Une pression supplémentaire sur les écoles publiques

La fermeture des écoles privées entraîne une migration soudaine et massive des élèves vers les établissements publics. Mais ces derniers sont-ils prêts à absorber cet afflux ?

Déjà confrontées à des sureffectifs, un déficit d’enseignants et des infrastructures vétustes, les écoles publiques des communes urbaines de Conakry peinent à répondre à la demande croissante. À l’école primaire de Gbessia-port, une enseignante confie :

« Depuis janvier, nous avons reçu plus de 70 nouveaux élèves venus d’écoles fermées. Dans certaines classes, on dépasse les 90 élèves. C’est presque impossible d’assurer un bon suivi pédagogique. »

Cette surcharge compromettante affecte directement la qualité de l’apprentissage : élèves mal assis, attention dispersée, corrections incomplètes… et décrochage parfois inévitable pour les plus fragiles.

Des parents aux bourses limitées, des choix compliqués

Contraints de chercher une école alternative, les parents se retrouvent face à un dilemme : payer plus cher pour une école privée réputée ou se tourner vers le public, quitte à faire des concessions sur la qualité perçue de l’enseignement.

Le budget moyen annuel dans une école privée du centre de Conakry varie entre 2 et 3 millions de GNF, sans compter les frais de fournitures, de transport ou de restauration. Un coût souvent hors de portée pour de nombreuses familles de la classe moyenne ou issue du secteur informel.

Conséquence : certains enfants déscolarisés temporairement se retrouvent livrés à eux-mêmes, sans encadrement, augmentant ainsi le risque d’abandon scolaire ou de travail précoce chez les plus jeunes.
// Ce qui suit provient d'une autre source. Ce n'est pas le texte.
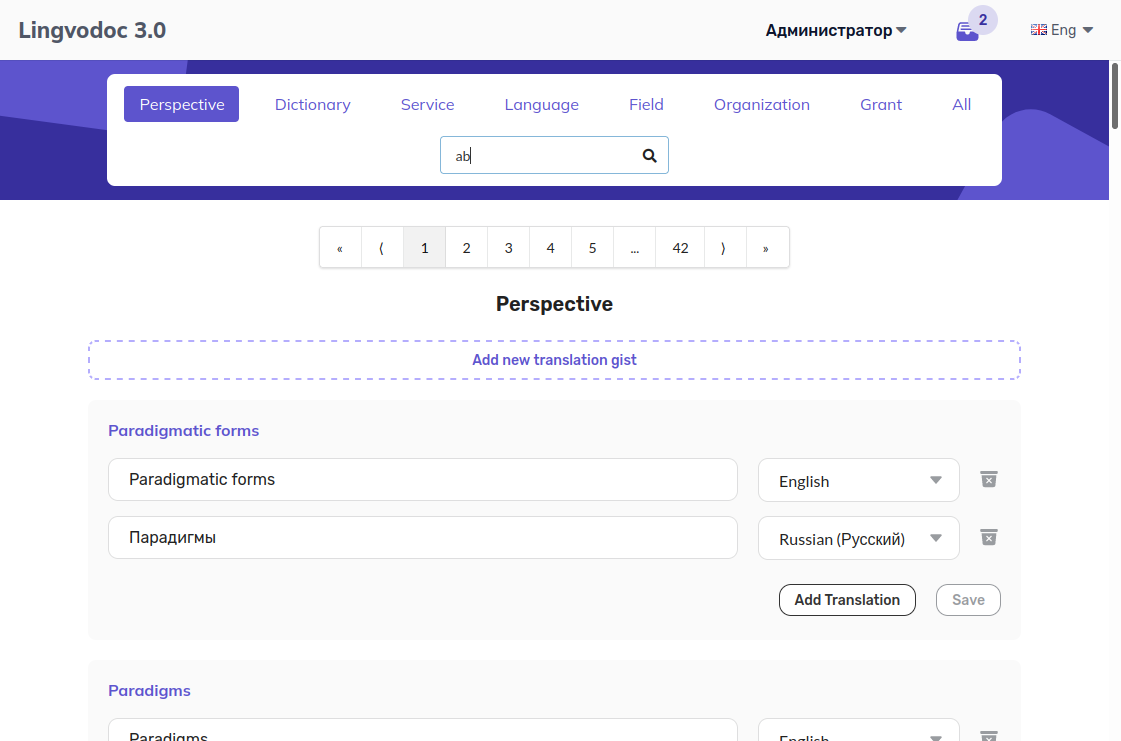Screen dimensions: 1121x741
Task: Switch to the Dictionary tab
Action: click(x=312, y=104)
Quelles pistes pour limiter l’impact ?

Face à cette situation préoccupante, plusieurs acteurs du secteur éducatif plaident pour une réponse concertée et durable. Parmi les propositions régulièrement avancées :

  • Mettre en place un fonds de soutien aux établissements privés en difficulté, assorti de critères clairs et rigoureux,
  • Renforcer l’accompagnement des fondateurs d’écoles dans la formalisation administrative et sociale,
  • Élaborer un mécanisme de transition pour les élèves affectés, avec un appui pédagogique temporaire,
  • Développer des partenariats public-privé dans le secteur éducatif afin d’atteindre une complémentarité plutôt qu’une concurrence.

La presse, les ONG et la société civile pourraient également jouer un rôle d’alerte et de médiation, en identifiant les établissements à risque et en soutenant les familles impactées.
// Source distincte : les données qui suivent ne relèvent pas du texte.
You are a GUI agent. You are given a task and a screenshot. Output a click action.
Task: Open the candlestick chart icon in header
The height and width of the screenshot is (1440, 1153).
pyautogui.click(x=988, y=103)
Vers une éducation plus inclusive et résiliente ?

La crise traversée par certaines écoles privées de Conakry révèle les failles d’un système éducatif encore trop dépendant de dynamiques individuelles et précaires. Mais elle offre aussi une opportunité : celle de repenser le rôle des écoles privées comme partenaires stratégiques d’un enseignement de qualité pour tous.
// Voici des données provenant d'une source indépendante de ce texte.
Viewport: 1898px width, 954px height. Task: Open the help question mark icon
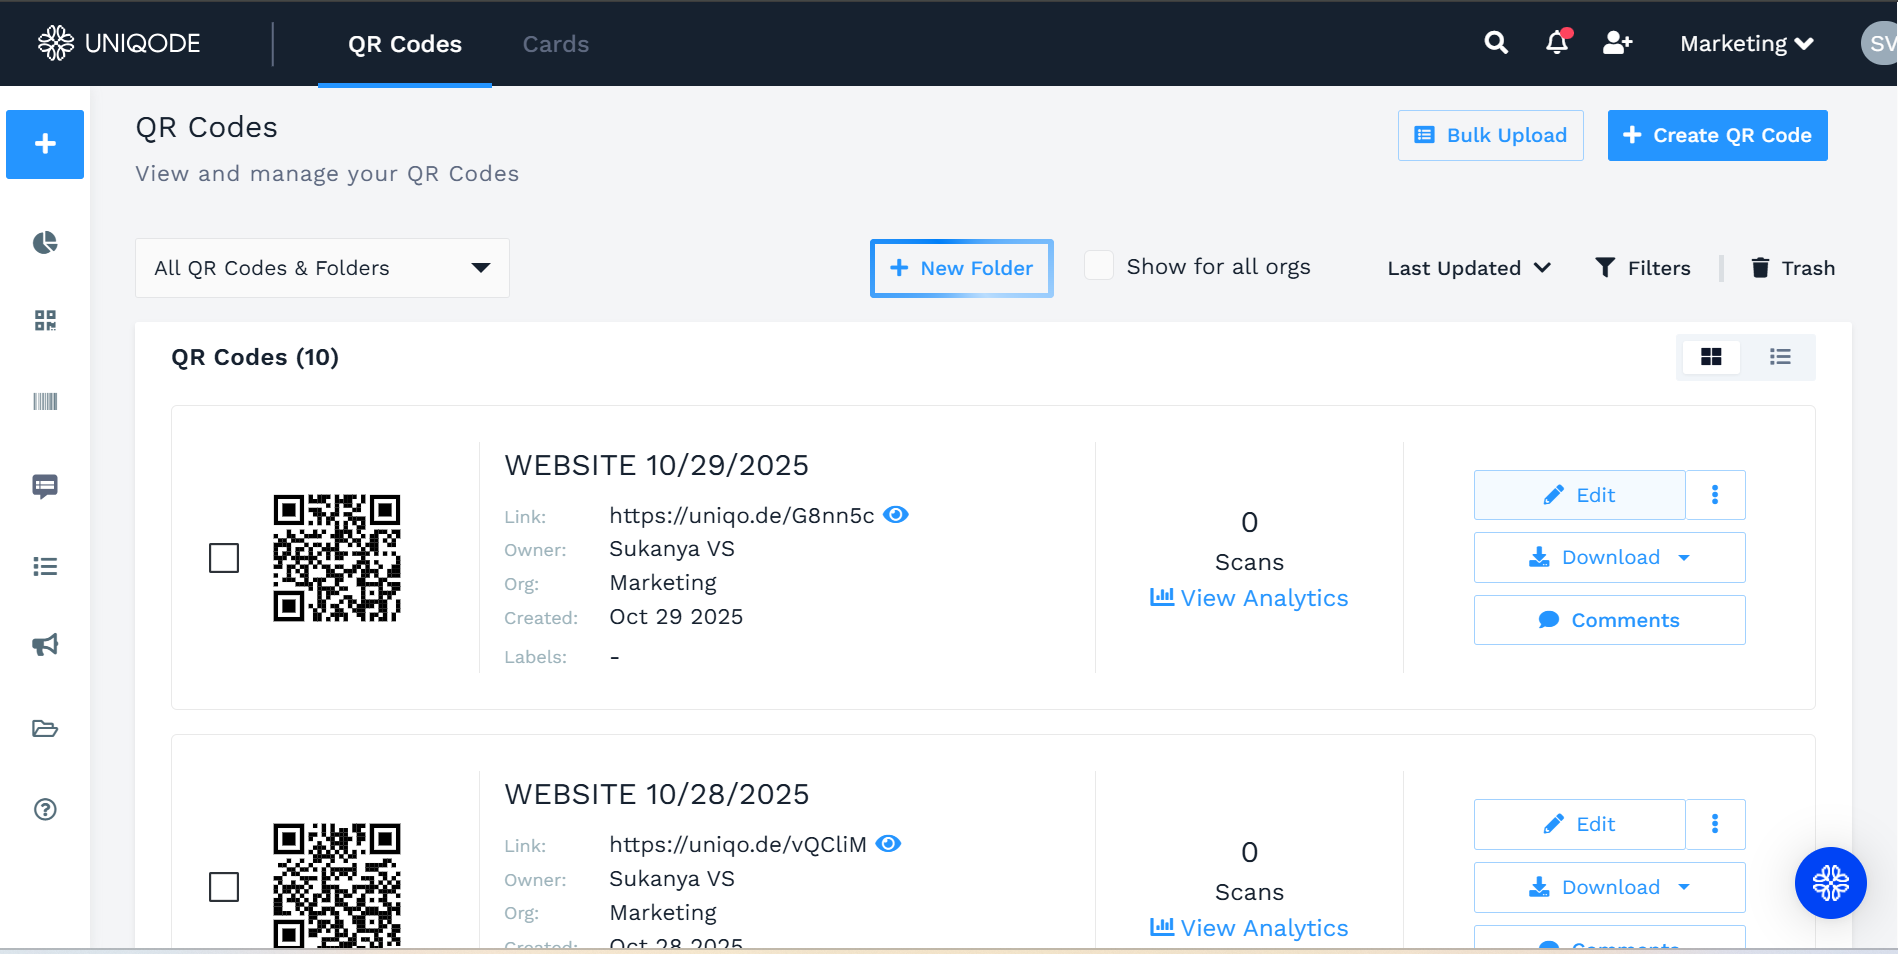[x=45, y=810]
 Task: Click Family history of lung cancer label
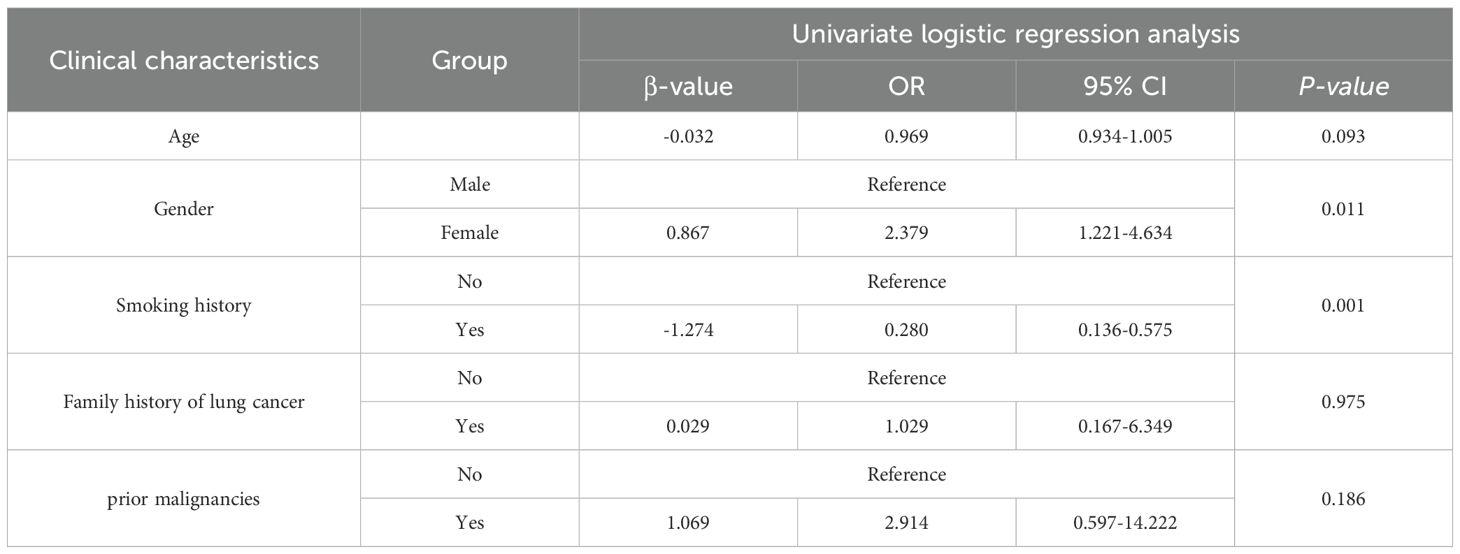click(184, 402)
Derrière chaque classe qui ferme, ce sont des enfants qui voient leur avenir vaciller, des enseignants désemparés, des familles en détresse. L’éducation n’est pas un luxe, c’est une urgence permanente. Les autorités ont amorcé un travail indispensable de régulation. À présent, il s’agit de trouver l’équilibre entre exigence de qualité et accompagnement réaliste des acteurs du terrain.

En attendant, les parents comme les enseignants espèrent, parfois dans le silence, qu’un jour, chaque enfant de Guinée pourra bénéficier d’un environnement scolaire stable, sûr, et porteur de réussite. Car l’École, au-delà des murs, reste notre plus grand chantier collectif.